_Task objective_: Rescale the lines of the listing from the one containing "The image size is (1568, 755)." through the end of the listing, both ends included. Write those lines out again with their requests, multiply every coordinate in the answers by 1.85, round each result to a whole number with halves rounded up, and leave out the pictures.

_Given data_:
____
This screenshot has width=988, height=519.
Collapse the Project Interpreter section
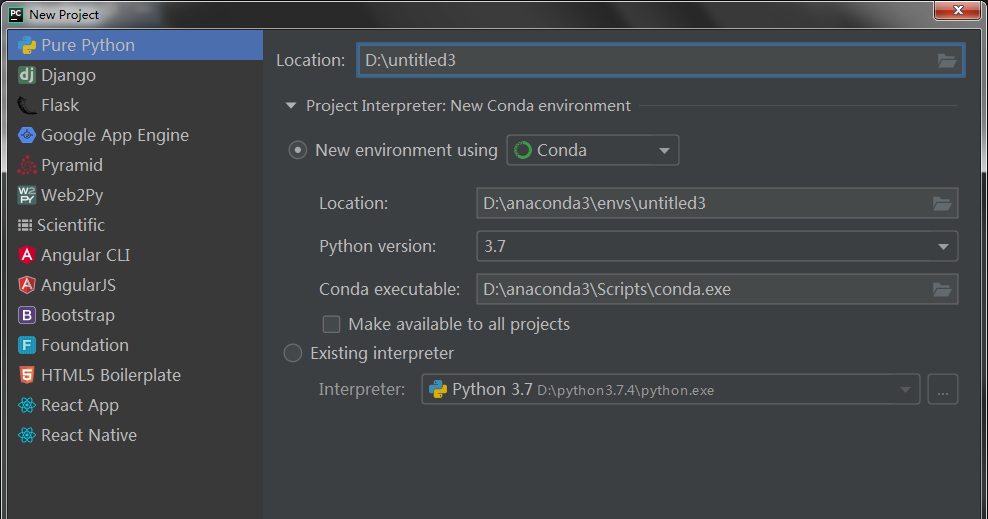291,106
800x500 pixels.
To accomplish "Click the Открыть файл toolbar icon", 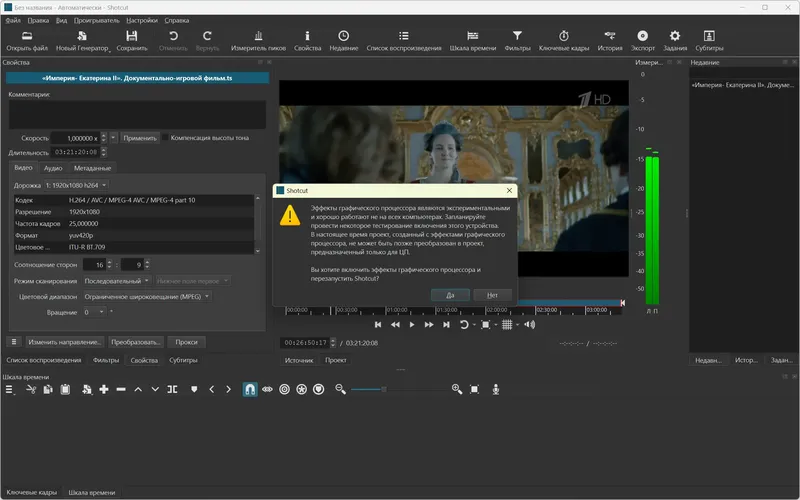I will click(26, 36).
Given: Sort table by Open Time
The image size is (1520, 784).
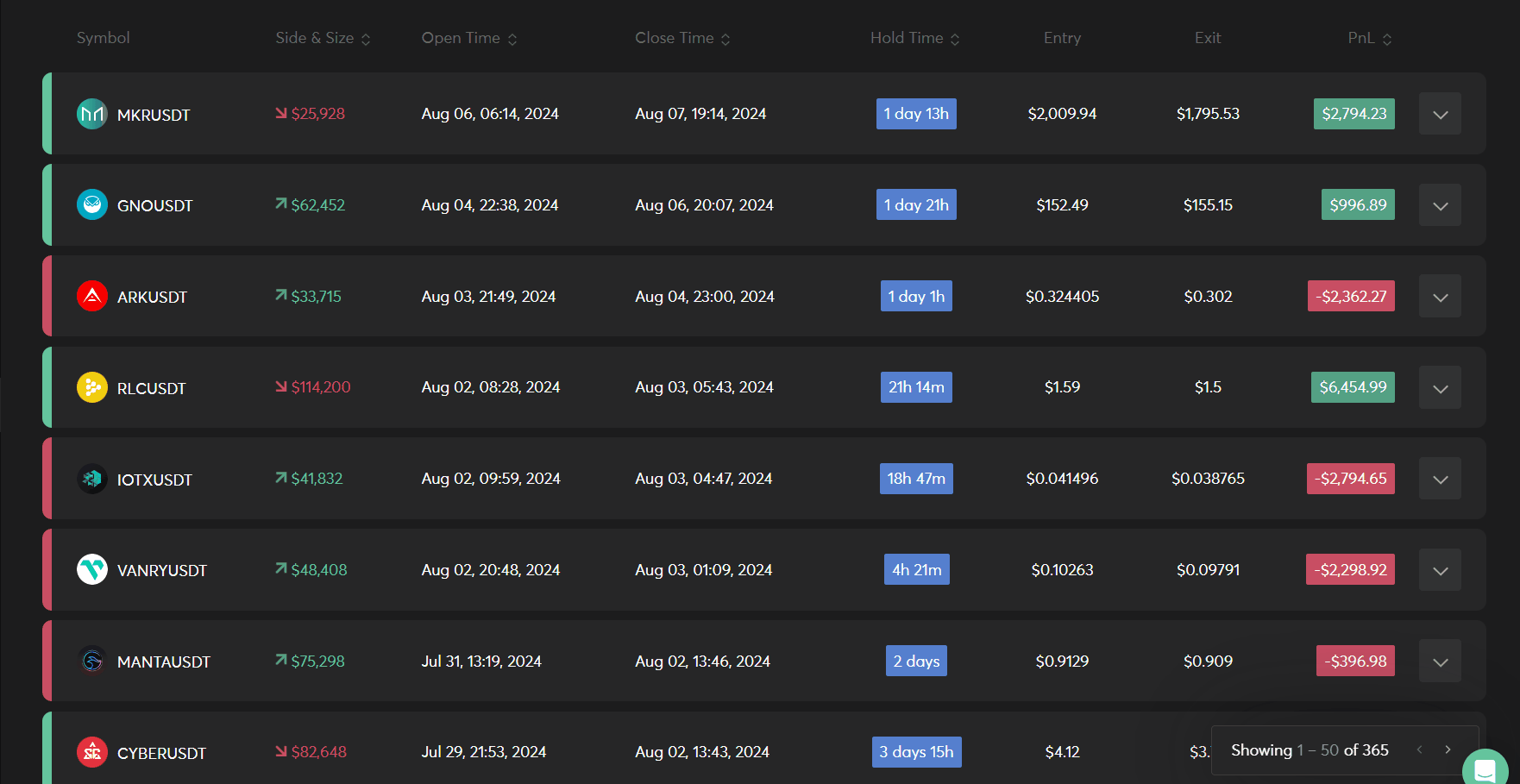Looking at the screenshot, I should [468, 39].
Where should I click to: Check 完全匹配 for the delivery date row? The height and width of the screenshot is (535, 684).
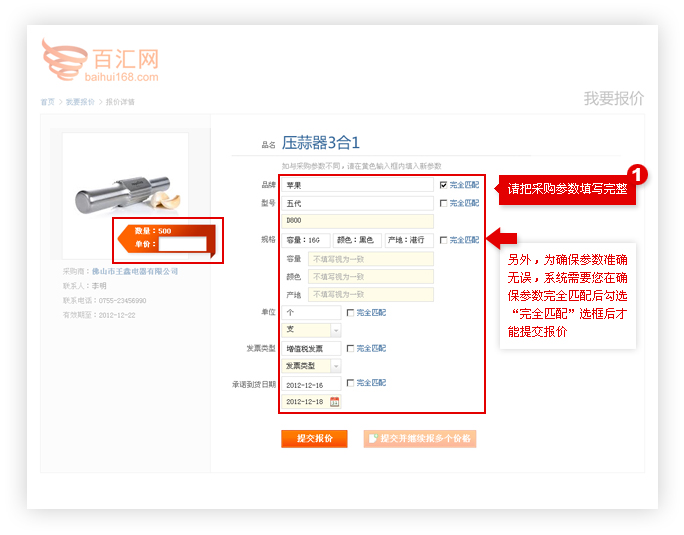tap(350, 383)
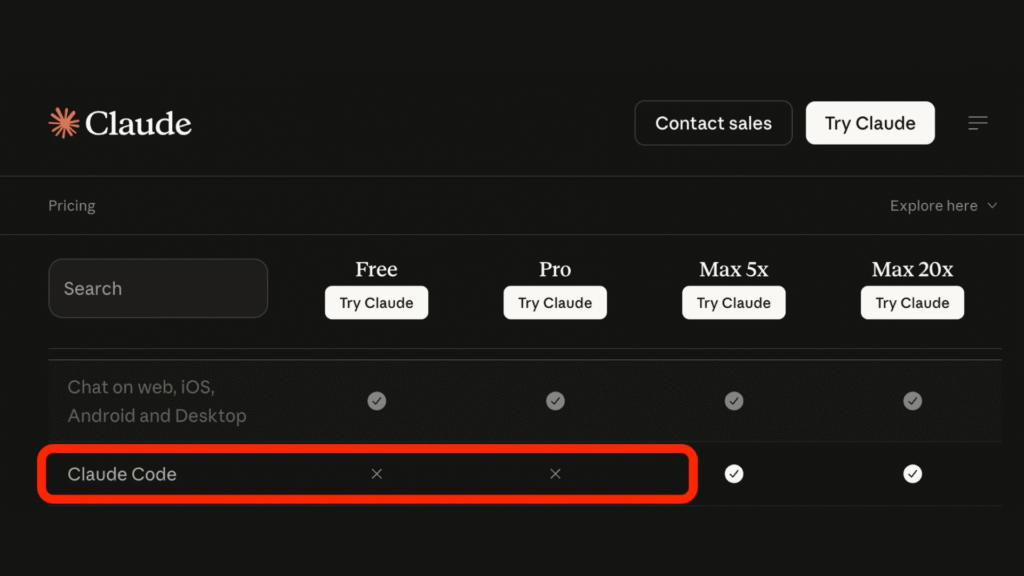Click Try Claude under Max 20x plan
Image resolution: width=1024 pixels, height=576 pixels.
(912, 303)
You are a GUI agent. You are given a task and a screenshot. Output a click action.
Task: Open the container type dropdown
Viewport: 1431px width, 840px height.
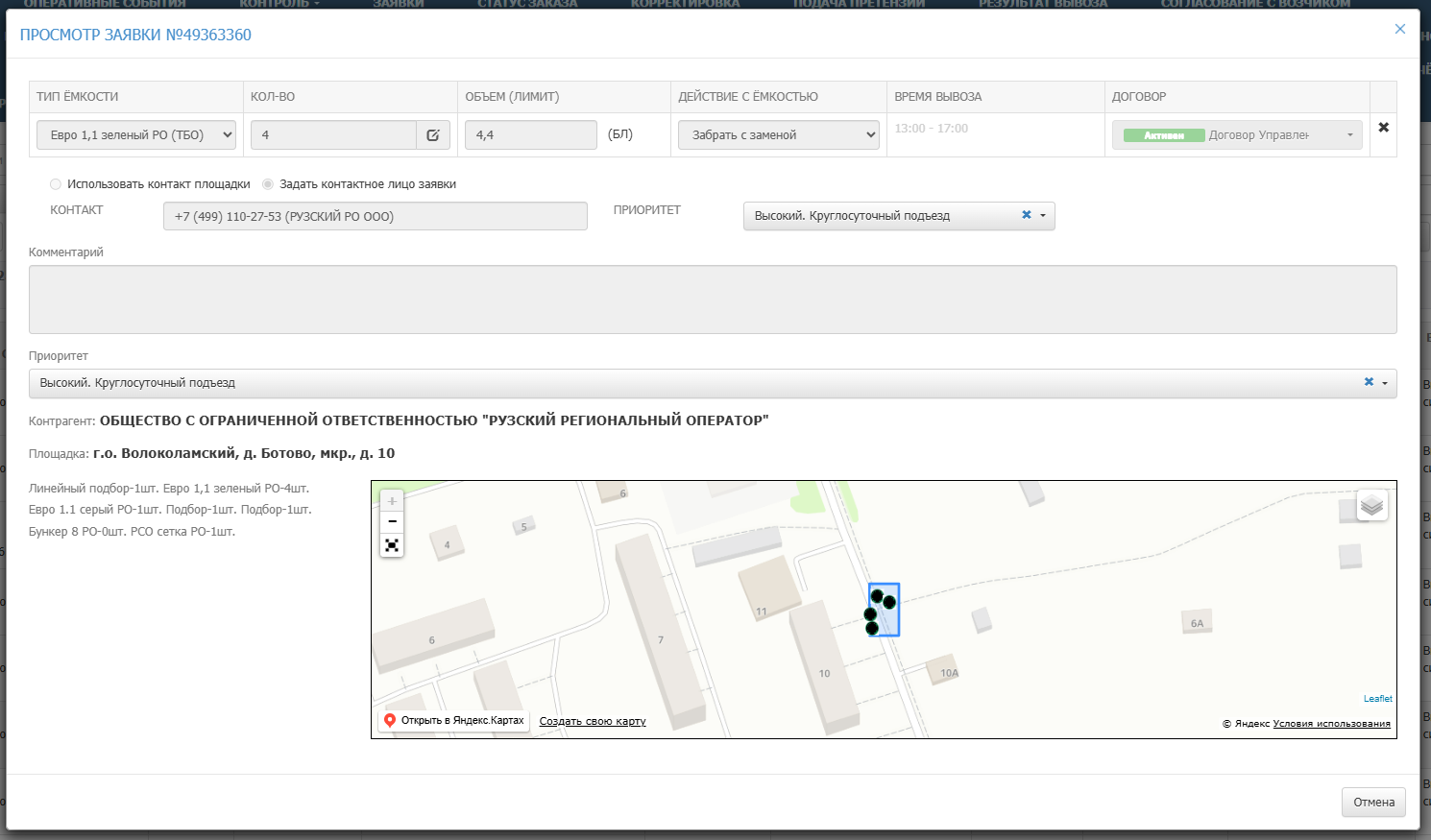[x=136, y=135]
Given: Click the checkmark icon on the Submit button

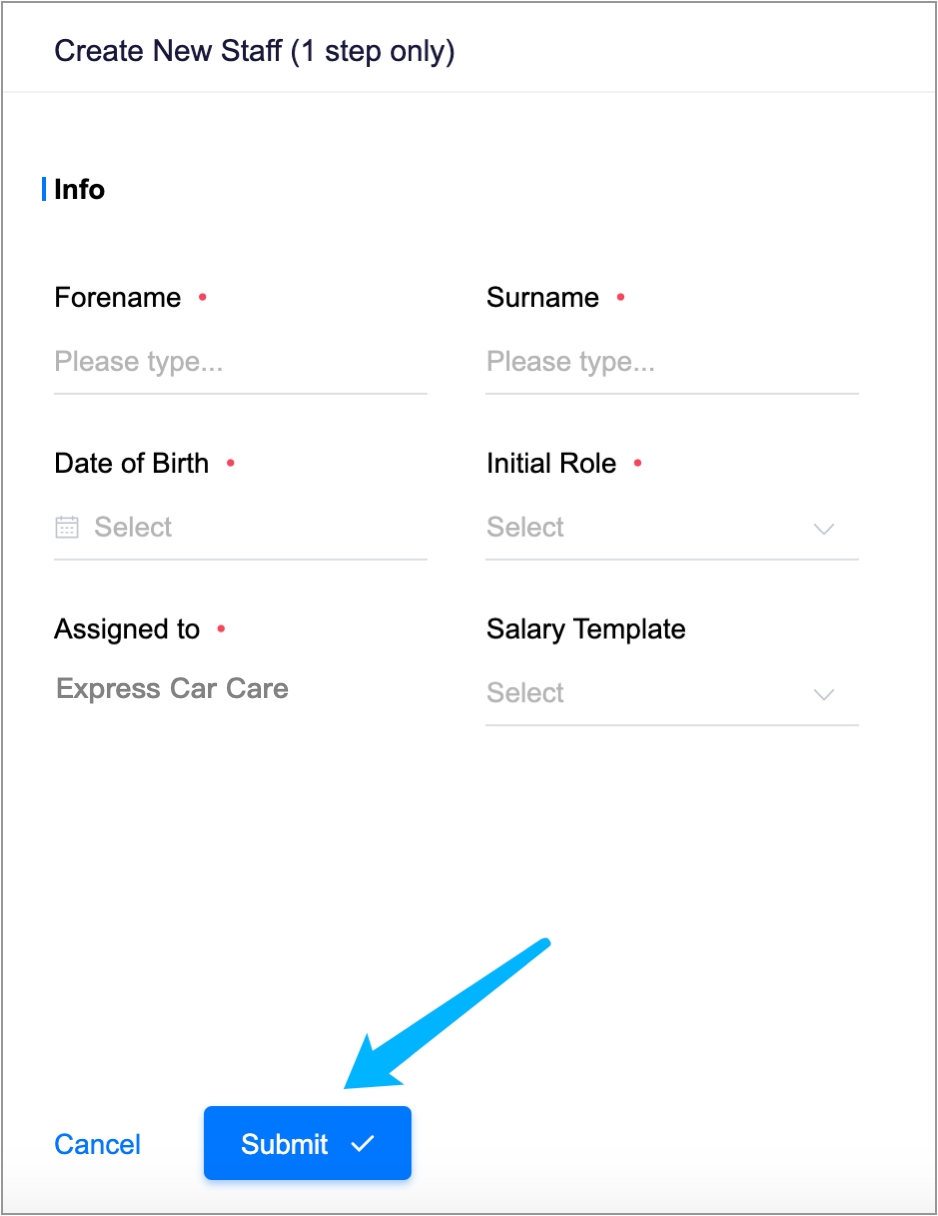Looking at the screenshot, I should 363,1143.
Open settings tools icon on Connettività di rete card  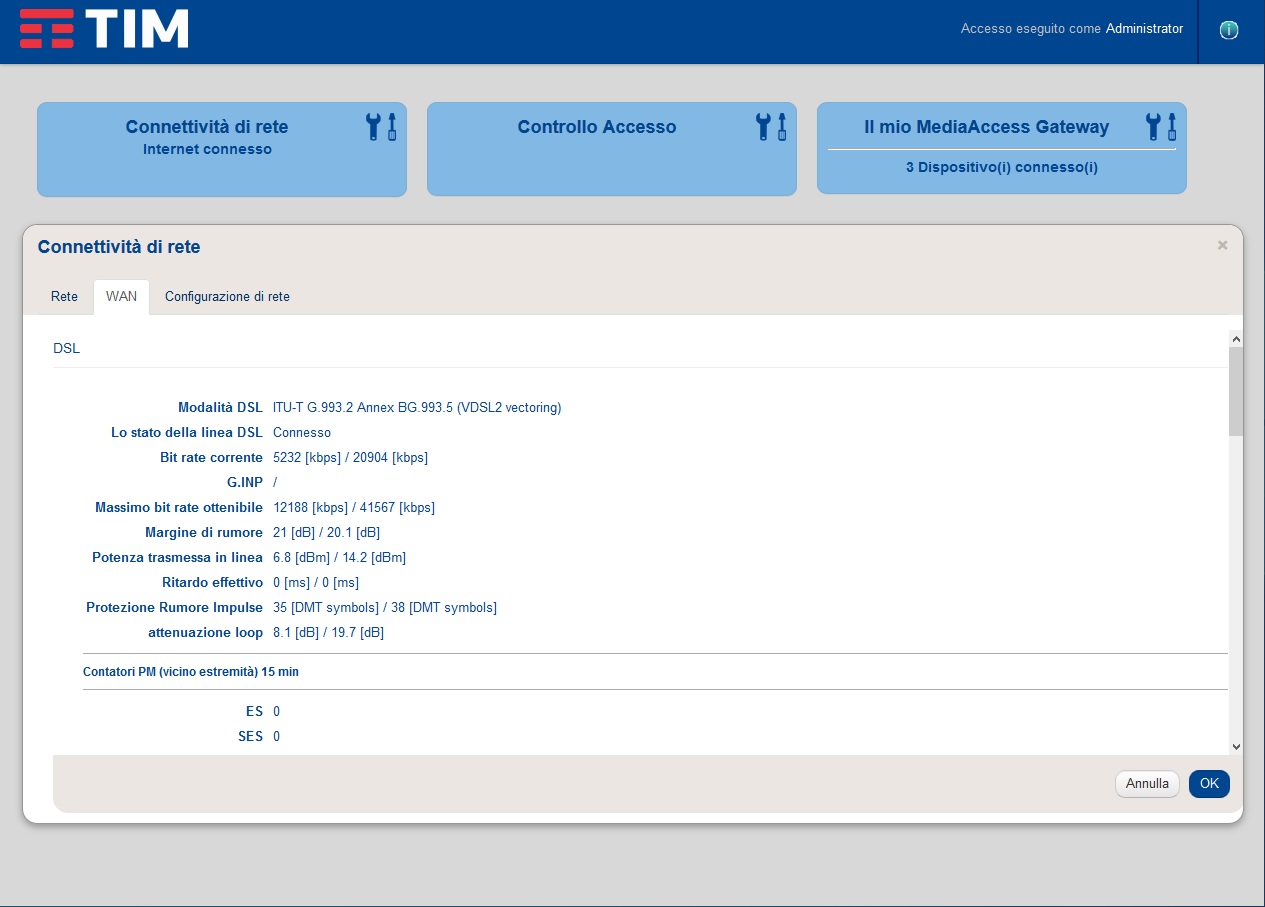click(x=382, y=126)
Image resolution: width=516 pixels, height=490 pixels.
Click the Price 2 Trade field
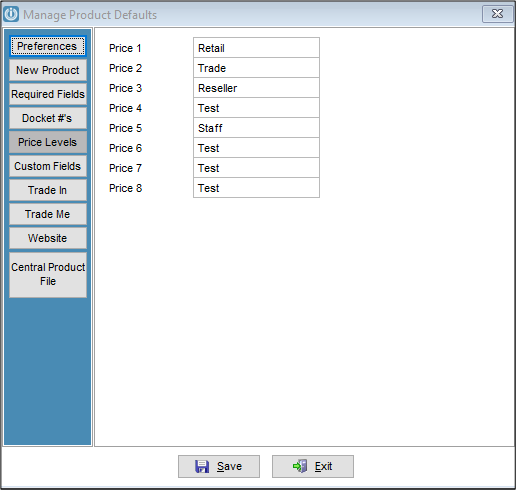(256, 68)
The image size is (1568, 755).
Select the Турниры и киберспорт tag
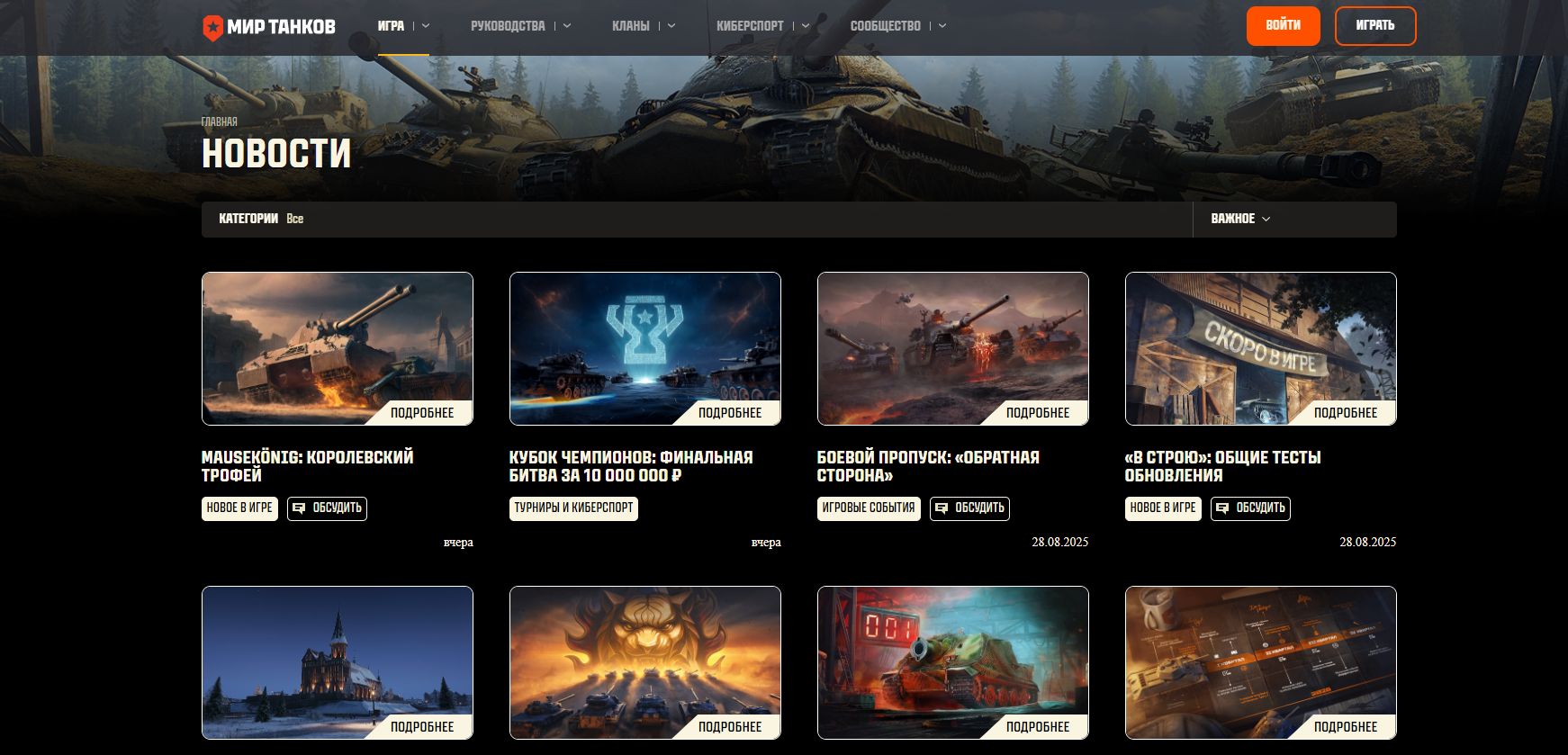(573, 508)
____
_Written answer_:
The image size is (1568, 755).
Select the Турниры и киберспорт tag
(1060, 940)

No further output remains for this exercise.